Inasmuch as there was spare time before I got a turn on the press at the Introductory Letterpress Course at NCAD with Mary Plunkett to print my definition of tea, I also set these two lines from Hamlet:
The text is 30pt Centaur with 36pt line height on a 44pc measure. The plan had been 24pt text on a 42pc measure, but when I noticed that Centaur is skinnier than the other available fonts, I upped the font size to the next available size and only had to increase the measure by 2pc.
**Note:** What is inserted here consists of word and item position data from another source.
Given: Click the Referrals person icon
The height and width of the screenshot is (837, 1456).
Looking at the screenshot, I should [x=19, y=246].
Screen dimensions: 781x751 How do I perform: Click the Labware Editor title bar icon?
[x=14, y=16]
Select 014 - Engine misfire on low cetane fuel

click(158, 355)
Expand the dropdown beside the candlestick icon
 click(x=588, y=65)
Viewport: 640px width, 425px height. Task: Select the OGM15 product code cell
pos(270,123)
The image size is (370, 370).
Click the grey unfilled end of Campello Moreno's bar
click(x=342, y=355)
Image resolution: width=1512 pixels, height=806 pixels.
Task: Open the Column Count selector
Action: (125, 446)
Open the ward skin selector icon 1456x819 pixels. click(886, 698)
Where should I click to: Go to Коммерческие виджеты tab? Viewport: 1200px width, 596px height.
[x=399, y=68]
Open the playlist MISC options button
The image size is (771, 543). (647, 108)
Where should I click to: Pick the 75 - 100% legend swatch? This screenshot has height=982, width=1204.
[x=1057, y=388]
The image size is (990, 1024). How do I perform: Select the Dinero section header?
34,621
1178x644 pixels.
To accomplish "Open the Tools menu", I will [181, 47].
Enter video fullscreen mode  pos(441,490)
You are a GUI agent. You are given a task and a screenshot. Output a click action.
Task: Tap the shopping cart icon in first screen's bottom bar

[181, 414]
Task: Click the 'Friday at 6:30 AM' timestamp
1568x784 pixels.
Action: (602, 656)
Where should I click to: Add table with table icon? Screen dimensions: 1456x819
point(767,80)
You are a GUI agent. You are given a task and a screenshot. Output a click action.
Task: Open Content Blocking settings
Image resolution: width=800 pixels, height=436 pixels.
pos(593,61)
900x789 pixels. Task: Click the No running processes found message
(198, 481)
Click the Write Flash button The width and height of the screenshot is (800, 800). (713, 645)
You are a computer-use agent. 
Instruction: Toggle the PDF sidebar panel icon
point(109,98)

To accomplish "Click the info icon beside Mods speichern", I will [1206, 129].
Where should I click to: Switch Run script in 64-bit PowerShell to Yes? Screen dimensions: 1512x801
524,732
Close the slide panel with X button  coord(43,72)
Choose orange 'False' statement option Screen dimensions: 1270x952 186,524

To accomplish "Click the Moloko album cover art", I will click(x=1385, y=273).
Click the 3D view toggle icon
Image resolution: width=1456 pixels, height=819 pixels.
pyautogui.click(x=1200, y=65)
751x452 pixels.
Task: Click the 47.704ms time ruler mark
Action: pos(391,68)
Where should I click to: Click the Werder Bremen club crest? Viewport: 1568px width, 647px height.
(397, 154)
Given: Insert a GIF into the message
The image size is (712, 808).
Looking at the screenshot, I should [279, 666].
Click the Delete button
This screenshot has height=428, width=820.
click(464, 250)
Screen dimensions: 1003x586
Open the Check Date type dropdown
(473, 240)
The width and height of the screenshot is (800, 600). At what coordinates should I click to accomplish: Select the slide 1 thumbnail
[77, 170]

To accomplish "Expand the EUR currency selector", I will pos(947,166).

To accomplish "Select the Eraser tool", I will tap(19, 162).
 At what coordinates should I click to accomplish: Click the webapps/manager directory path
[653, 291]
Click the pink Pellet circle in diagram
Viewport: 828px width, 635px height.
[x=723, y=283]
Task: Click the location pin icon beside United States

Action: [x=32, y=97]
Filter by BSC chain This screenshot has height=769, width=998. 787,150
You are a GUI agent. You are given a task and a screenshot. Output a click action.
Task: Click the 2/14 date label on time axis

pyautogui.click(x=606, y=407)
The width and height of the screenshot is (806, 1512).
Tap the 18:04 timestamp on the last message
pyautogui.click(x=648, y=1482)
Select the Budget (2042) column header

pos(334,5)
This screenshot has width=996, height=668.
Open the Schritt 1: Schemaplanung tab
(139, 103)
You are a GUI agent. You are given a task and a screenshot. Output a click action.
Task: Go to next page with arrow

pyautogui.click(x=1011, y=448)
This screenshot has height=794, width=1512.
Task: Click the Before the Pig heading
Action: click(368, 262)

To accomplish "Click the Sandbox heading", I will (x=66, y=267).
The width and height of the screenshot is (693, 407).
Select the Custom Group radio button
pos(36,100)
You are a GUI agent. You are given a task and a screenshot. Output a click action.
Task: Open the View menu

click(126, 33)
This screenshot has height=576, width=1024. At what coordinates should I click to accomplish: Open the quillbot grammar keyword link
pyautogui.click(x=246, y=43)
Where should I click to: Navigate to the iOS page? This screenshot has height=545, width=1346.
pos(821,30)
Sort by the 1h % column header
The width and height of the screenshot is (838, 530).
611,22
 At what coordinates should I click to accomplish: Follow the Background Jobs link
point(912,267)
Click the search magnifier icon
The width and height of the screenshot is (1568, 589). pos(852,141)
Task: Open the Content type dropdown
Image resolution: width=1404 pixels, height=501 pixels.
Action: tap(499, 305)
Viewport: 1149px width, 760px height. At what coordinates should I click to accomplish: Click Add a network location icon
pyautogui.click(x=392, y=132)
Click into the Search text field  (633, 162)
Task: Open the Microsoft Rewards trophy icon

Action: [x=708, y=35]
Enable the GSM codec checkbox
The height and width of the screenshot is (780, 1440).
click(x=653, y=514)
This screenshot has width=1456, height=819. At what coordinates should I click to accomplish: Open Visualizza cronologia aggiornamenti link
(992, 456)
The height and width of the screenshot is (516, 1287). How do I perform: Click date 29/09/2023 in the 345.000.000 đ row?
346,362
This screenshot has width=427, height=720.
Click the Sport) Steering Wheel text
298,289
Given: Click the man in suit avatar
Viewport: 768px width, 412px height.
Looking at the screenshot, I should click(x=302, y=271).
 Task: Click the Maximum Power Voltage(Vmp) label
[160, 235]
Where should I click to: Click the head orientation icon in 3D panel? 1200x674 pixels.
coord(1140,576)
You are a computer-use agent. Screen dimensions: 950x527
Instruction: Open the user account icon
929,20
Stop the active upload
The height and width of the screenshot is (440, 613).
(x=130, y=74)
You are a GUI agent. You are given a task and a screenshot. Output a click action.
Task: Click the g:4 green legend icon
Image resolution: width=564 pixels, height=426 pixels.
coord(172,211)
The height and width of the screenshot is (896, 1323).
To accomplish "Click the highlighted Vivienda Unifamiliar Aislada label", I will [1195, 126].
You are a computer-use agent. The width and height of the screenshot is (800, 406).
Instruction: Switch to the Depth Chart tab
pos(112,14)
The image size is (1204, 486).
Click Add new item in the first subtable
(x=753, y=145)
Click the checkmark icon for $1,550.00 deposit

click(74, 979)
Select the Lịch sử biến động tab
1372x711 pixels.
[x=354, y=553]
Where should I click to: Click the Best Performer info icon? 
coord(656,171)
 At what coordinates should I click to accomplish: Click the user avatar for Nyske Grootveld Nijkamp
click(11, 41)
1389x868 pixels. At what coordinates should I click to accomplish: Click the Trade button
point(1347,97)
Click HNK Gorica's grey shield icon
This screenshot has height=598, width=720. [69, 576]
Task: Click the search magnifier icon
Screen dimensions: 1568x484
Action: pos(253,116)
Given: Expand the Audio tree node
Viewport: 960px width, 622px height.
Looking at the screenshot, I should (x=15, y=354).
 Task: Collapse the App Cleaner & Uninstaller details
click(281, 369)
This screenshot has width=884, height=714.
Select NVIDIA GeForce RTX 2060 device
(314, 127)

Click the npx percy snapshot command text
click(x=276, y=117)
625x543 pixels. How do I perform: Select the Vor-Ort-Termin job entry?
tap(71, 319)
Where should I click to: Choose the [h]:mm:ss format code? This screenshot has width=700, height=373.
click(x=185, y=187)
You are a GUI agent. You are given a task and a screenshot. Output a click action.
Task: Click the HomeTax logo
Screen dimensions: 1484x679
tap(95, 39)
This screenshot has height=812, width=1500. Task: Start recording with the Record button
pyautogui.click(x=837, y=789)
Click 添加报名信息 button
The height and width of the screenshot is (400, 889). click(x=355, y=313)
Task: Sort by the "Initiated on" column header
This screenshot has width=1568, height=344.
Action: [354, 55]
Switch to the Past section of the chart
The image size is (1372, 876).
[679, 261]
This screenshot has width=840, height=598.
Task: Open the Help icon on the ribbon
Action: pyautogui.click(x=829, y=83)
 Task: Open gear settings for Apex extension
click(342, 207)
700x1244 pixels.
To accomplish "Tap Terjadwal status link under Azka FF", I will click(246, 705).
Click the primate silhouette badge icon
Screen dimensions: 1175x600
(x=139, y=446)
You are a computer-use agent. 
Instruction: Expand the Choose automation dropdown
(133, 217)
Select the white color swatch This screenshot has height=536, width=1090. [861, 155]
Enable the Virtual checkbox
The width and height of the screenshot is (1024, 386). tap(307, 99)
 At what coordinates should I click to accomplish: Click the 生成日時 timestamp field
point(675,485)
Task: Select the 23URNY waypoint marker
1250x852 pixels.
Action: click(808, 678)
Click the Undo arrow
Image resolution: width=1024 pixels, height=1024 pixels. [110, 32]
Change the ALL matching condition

Font size wasn’t the only reason for using more ink. There was a problem with an ‘e’ and an ‘r’ that weren’t printing properly despite making contact with the paper. This was the last session, and there were other people waiting to print their stuff, so the best solution available at the time was to add more ink. (If there’d been more time available, I would have tried replacing those two characters.) It achieved a result, but the letters lost their delicacy.
In The Elements of Typographic Style, Robert Bringhurst writes:
Printed letterpress, Centaur and Arrighi are unrivalled in their power to re-evoke the typographic tradition of the Venetian Renaissance.
I think that I accidentally managed to un-re-evoke the Venetian Renaissance, so it’s probably a good thing that the lines are notionally by a prince of Denmark rather than a merchant of Venice.